Can you talk about why GSС broke up and why Stalker 2 was cancelled? What were the management’s worries about the game?

The reasons are still mainly unknown to us. The development of Stalker 2 was going full throttle, nothing bad whatsoever was looming in the air.

How different is Survarium from the aborted Stalker 2 in terms of technology and design?

First off, Survarium is an MMOFPS, while Stalker 2 is a single-player game. Those are very different technologies – Survarium requires a server, player lobby and a bunch of other things on top that a singleplayer game wouldn’t need.

In terms of design, there are major differences too – firstly, this is a focus on massive multiplayer. In this context, you expect entire systems like chat, forums, stores etc. On top of the story and game tasks, there is communication and competition between the players, all to add dynamics and unexpectedness to the gameplay. Each game session differs from the previous one. The game constantly encourages players to show their inventiveness and skills, abilities of strategy to achieve victory.

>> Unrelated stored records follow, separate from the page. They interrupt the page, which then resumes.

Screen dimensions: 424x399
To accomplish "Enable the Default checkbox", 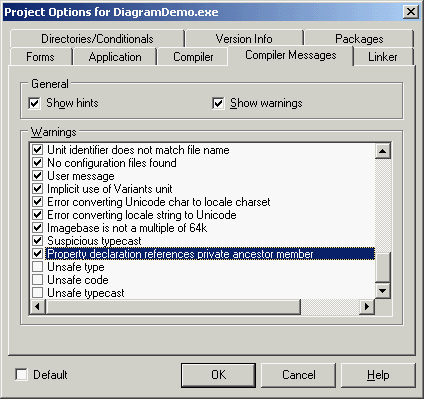I will click(22, 375).
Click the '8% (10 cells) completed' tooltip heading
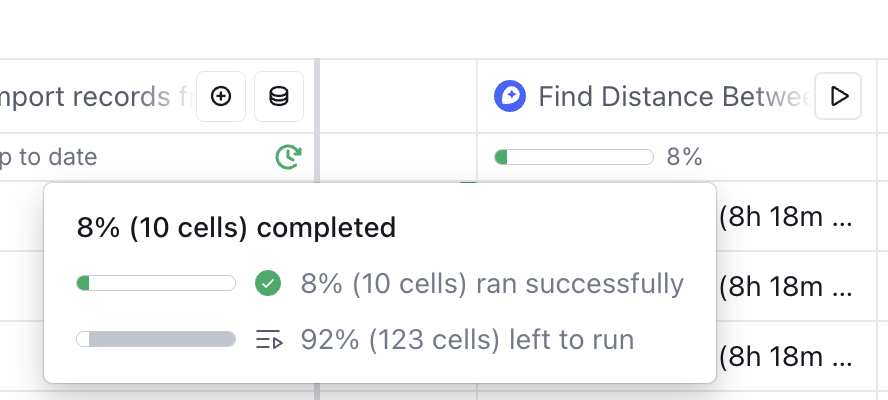888x400 pixels. 236,228
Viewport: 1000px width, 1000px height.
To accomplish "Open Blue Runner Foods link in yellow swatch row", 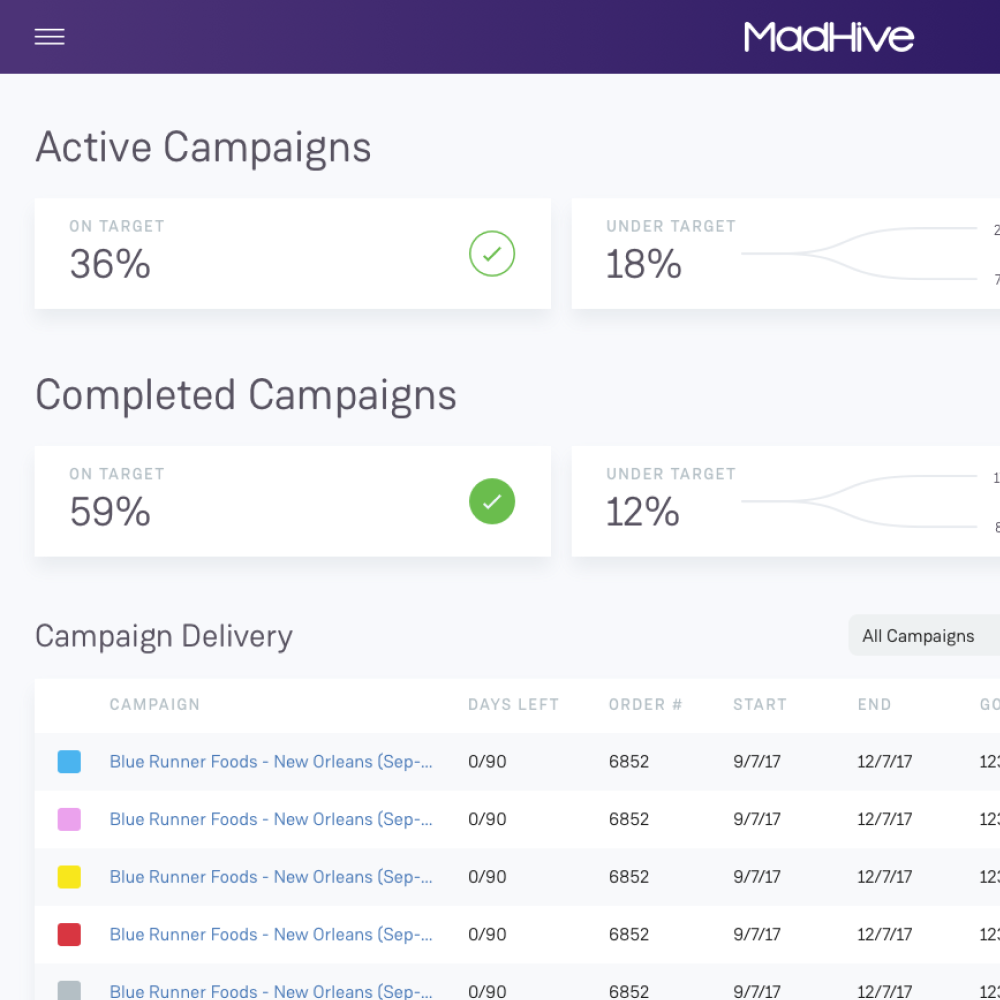I will [270, 877].
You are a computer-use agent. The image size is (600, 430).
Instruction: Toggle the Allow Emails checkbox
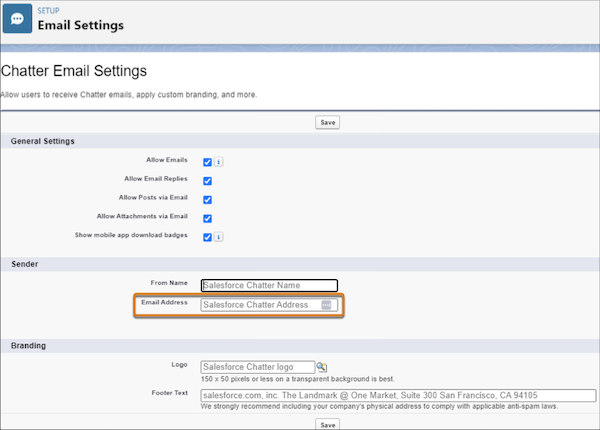coord(207,162)
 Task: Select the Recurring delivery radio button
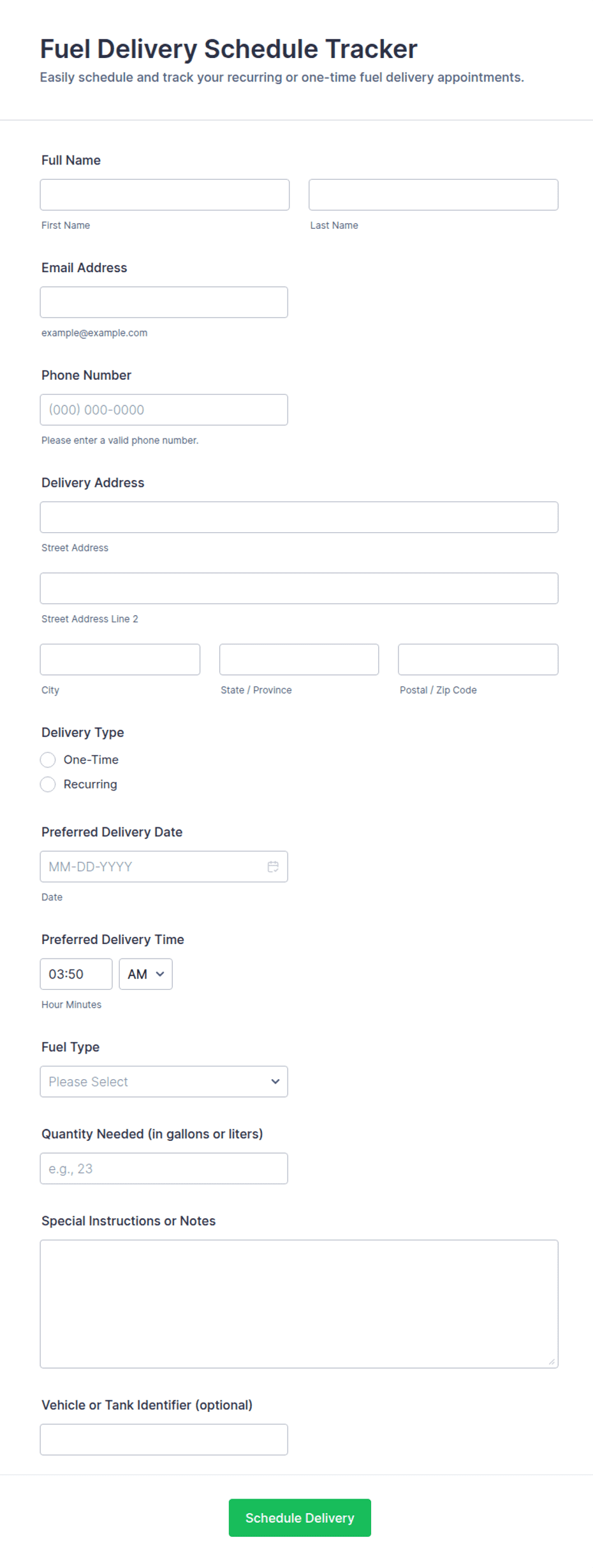click(x=48, y=784)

The online market (we believe) is the future. In the virtual world players meet other living players, as opposed to bots. However perfect the bots are, they never will be able to be totally different, alive and unpredictable as real players.

Let me add a few important points here. First, this is protection against piracy which severely affects sales of a singleplayer game, and second, no less important, is a possibility of constant project development. Thus, from the moment of release, online projects only start their path – they constantly open new possibilities to the players and keep improving both graphics and gameplay.



Both games feature the Chernobyl area - but Survarium talks about a global ecological catastrophe, not just a nuclear one. Why the change in focus?

The characteristic feature of our games is their ecological implication. The modern science and technocratic society exists on the verge of a global eco-catastrophe. Our stories of what will happen in case the thin ecological balance is shaken and we end up in an irreversibly bad ecological catastrophe that seizes the entire world. How are we going to survive and what will be happening. There is some food for thought here. We are talking about the importance of saving life on Earth now, while we are standing on the edge already.

I’d like to remind you that Stalker was not about a nuclear catastrophe, but about dangerous scientific experiments that have been secretly held on the territory of Chernobyl zone, which actually led to the emerging of the Zone. The nuclear catastrophe was just a disguise.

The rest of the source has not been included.